Al'mah and Jasmine had been under the same roof but now; and Al'mah was nursing Jasmine's husband—surely life was merely farce and tragedy.

At this moment an orderly delivered a message to Barry Whalen. He rose to go, but turned back to Stafford again.

"She'd be glad to see you, I'm certain," he said. "You never can tell what a turn sickness will take in camp, and she's looking pretty frail. We all ought to stand by Byng and whatever belongs to Byng. No need to say that to you; but you've got a lot of work and responsibility, and in the rush you mightn't realize that she's more ill than the chill makes her. I hope you won't mind my saying so in my stupid way."

Stafford rose and grasped his hand, and a light of wonderful friendliness and comradeship shone in his eyes.

"Beau chevalier! Beau chevalier!" was all he said, and impulsive Barry Whalen went away blinking; for hard as iron as he was physically, and a fighter of courage, his temperament got into his eyes or at his lips very easily.

Stafford looked after him admiringly. "Lucky the man who has such a friend," he said aloud—"Sans peur et sans reproche! He could not betray a "—the waving of wings above him caught his eye—"he could not betray an aasvogel." His look followed the bird of prey, the servitor of carrion death, as it flew down the wind.

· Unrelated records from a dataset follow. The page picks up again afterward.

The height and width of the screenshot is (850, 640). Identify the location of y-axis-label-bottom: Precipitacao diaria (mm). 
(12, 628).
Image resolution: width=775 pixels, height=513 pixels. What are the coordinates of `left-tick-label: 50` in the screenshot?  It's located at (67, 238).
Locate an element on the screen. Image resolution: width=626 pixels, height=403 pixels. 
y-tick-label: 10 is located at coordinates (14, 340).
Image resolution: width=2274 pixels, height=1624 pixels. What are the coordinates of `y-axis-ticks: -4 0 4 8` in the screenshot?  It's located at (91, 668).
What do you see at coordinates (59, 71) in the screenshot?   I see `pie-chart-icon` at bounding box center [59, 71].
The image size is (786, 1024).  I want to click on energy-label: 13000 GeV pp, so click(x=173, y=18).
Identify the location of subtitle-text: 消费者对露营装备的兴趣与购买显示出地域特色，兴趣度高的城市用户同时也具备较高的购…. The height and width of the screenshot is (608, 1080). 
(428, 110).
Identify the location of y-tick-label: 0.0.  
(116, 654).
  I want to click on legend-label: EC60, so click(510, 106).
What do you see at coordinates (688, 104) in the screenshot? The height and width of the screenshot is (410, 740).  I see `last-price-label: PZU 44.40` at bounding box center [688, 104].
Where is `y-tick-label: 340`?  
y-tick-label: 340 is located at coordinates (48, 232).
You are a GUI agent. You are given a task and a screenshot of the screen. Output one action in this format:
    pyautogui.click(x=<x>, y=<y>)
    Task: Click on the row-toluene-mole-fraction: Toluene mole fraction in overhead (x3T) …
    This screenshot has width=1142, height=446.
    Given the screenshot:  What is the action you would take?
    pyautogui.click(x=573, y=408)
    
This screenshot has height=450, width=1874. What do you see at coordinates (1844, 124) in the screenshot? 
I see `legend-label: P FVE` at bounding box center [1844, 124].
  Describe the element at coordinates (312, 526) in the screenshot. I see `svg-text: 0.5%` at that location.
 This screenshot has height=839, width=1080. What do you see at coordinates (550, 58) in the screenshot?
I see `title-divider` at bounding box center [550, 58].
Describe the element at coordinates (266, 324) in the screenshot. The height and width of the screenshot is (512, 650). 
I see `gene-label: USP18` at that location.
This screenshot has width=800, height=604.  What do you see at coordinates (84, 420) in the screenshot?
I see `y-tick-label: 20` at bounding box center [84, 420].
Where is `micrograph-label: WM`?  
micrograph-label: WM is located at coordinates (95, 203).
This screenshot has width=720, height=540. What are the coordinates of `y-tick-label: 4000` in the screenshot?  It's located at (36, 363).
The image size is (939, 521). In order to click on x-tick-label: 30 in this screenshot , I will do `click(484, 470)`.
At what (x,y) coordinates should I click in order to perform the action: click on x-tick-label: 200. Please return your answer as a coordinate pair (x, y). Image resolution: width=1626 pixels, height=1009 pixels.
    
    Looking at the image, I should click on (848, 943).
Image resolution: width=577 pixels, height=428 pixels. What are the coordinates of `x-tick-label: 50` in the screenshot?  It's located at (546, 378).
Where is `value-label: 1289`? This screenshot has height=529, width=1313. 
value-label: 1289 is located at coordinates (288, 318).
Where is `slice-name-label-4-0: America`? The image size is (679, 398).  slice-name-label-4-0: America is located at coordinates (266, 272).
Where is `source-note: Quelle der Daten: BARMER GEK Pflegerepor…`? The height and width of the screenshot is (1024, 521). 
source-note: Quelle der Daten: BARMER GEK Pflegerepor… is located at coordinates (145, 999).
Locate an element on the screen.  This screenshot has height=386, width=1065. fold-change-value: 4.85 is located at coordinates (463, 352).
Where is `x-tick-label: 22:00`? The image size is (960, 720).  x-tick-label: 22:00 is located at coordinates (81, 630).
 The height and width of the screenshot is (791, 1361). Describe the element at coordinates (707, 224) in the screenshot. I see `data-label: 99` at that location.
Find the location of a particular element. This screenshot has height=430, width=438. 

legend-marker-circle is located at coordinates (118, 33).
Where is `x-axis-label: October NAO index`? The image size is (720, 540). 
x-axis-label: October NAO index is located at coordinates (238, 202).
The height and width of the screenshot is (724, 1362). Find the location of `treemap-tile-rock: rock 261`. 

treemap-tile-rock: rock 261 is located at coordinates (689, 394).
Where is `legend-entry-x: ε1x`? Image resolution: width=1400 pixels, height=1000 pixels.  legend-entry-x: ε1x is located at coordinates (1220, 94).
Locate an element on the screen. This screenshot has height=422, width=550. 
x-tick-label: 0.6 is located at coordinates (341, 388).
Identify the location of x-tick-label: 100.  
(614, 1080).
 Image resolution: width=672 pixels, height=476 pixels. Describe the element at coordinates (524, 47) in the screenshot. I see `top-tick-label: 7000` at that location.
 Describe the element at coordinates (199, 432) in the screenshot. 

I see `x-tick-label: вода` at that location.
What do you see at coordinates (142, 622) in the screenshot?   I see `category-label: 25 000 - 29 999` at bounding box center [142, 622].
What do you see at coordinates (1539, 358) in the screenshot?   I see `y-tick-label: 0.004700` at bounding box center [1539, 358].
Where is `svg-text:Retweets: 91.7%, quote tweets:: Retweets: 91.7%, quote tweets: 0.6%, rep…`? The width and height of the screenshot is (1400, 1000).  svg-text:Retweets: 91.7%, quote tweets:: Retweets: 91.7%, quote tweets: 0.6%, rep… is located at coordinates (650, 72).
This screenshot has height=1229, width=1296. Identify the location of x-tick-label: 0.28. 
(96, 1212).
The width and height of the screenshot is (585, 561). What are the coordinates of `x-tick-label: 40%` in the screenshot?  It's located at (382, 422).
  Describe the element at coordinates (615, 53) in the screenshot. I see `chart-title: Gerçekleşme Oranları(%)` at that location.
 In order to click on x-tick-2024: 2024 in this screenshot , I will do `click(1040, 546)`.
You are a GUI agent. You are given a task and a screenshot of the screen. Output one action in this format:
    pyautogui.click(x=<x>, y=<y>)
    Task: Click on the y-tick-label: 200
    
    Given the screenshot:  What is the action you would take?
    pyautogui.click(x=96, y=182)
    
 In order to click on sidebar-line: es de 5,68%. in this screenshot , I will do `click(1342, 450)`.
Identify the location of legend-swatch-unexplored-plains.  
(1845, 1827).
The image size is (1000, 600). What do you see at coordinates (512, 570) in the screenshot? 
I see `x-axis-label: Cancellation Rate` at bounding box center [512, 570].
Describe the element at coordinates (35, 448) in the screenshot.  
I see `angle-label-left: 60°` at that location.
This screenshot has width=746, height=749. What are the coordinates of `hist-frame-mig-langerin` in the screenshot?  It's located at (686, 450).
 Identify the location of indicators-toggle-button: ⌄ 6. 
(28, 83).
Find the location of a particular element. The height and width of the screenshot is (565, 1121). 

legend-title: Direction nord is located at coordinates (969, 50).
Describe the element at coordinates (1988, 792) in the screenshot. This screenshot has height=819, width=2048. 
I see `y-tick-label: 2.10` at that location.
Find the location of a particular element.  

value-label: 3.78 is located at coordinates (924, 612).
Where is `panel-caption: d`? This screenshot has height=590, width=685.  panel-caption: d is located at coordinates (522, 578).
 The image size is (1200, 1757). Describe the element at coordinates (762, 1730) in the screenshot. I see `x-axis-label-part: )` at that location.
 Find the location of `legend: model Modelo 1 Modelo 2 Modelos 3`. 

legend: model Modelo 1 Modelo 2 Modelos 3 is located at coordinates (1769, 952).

He had absorbed the salt of tears and valour. He had been enveloped in the Will that makes all wills as one, the will of a common purpose; and it had changed his attitude towards his troubles, towards his past, towards his future.

What Barry had said to him, and especially the tale of the New Zealander, had revealed the change which had taken place. The War had purged his mind, cleared his vision. When he left England he was immersed in egoism, submerged by his own miseries. He had isolated himself in a lazaretto of self-reproach and resentment. The universe was tottering because a woman had played him false. Because of this obsession of self, he was eager to be done with it all, to pay a price which he might have paid, had it been possible to meet Rudyard pistol or sword in hand, and die as many such a man has done, without trying to save his own life or to take the life of another. That he could not do. Rudyard did not know the truth, had not the faintest knowledge that Jasmine had been more to himself than an old and dear friend. To pay the price in any other way than by eliminating himself from the equation was to smirch her name, be the ruin of a home, and destroy all hope for the future.

It had seemed to him that there was no other way than to disappear honourably through one of the hundred gates which the war would open to him—to go where Death ambushed the reckless or the brave, and take the stroke meant for him, on a field of honour all too kind to himself and soothing to those good friends who would mourn his going, those who hoped for him the now unattainable things.

In a spirit of stoic despair he had come to the seat of war. He had invited Destiny to sweep him up in her reaping, by placing himself in the ambit of her scythe; but the sharp reaping-hook had passed him by.